● Instructions:
A. In the Saint-Domingue timeline below, what share of the coffee consumed in Europe came from the colony by the 1780s?
B. Reproduce the Saint-Domingue timeline word for word from "Saint-Domingue's coffee and" up to and including "on enslaved labor.".

-- START OF Text section --

Saint-Domingue's coffee and sugar boom under French colonial rule (c. 1715–1804)

  1. Code Noir registered for Saint-Domingue authorities

    Labels: Code Noir, French colonial

    French colonial officials in Saint-Domingue registered the Code Noir, a royal ordinance that regulated slavery and the lives of enslaved people in the French Caribbean. The code helped provide a legal framework for an economy that depended on enslaved labor.

  2. Treaty of Ryswick cedes western Hispaniola to France

    Labels: Treaty of, Hispaniola

    The Treaty of Ryswick formally transferred the western third of Hispaniola from Spain to France. France developed this territory into the colony of Saint-Domingue, setting the stage for a plantation economy oriented toward export crops.

  3. Coffee cultivation begins in Saint-Domingue

    Labels: Coffee cultivation, Saint-Domingue

    Coffee was introduced and began to be grown in Saint-Domingue by 1715. Over the 1700s it became a major plantation crop alongside sugar, tying the colony more tightly to European consumption and Atlantic trade.

  4. Post–Seven Years’ War expansion accelerates plantation exports

    Labels: Seven Years', Plantation exports

    After the Seven Years’ War, Saint-Domingue’s plantation economy expanded rapidly. Exports of sugar (raw and refined) and other crops grew sharply, reflecting increased investment in plantations and the forced labor system that supported them.

  5. Saint-Domingue dominates European sugar and coffee supply

    Labels: Saint-Domingue, Sugar production

    By the 1780s, Saint-Domingue had become a leading producer for European markets—about 40% of the sugar and 60% of the coffee consumed in Europe came from the colony. This wealth depended on large-scale plantations and harsh exploitation of enslaved Africans.

-- END OF Text section --
-- START OF Record excerpts --

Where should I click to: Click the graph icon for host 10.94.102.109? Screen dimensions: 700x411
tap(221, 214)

-- END OF Record excerpts --
-- START OF Record excerpts --

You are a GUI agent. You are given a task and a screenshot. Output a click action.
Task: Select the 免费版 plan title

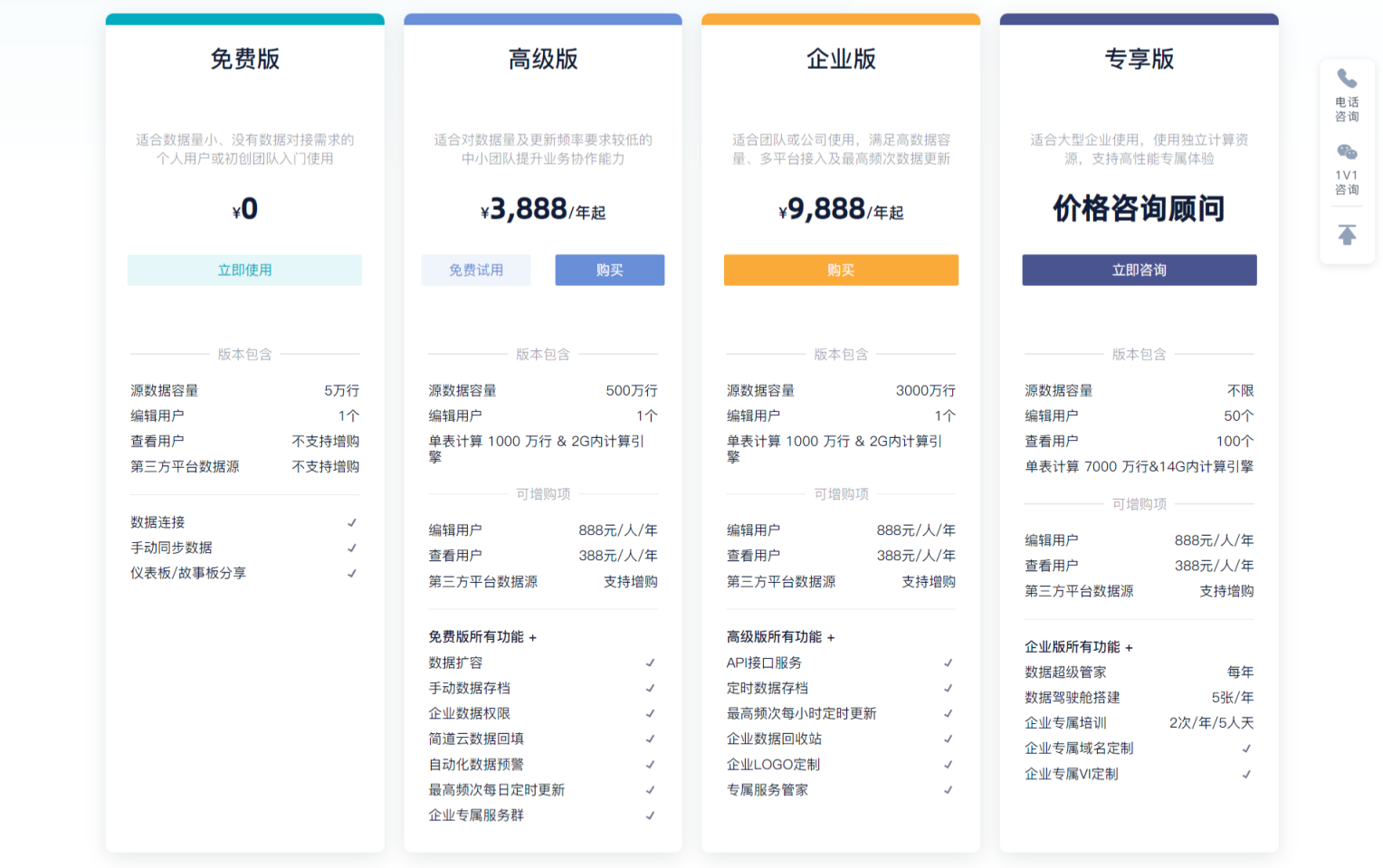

-- END OF Record excerpts --

● Responses:
A. About 60%

B.
Saint-Domingue's coffee and sugar boom under French colonial rule (c. 1715–1804)

  1. Code Noir registered for Saint-Domingue authorities

    Labels: Code Noir, French colonial

    French colonial officials in Saint-Domingue registered the Code Noir, a royal ordinance that regulated slavery and the lives of enslaved people in the French Caribbean. The code helped provide a legal framework for an economy that depended on enslaved labor.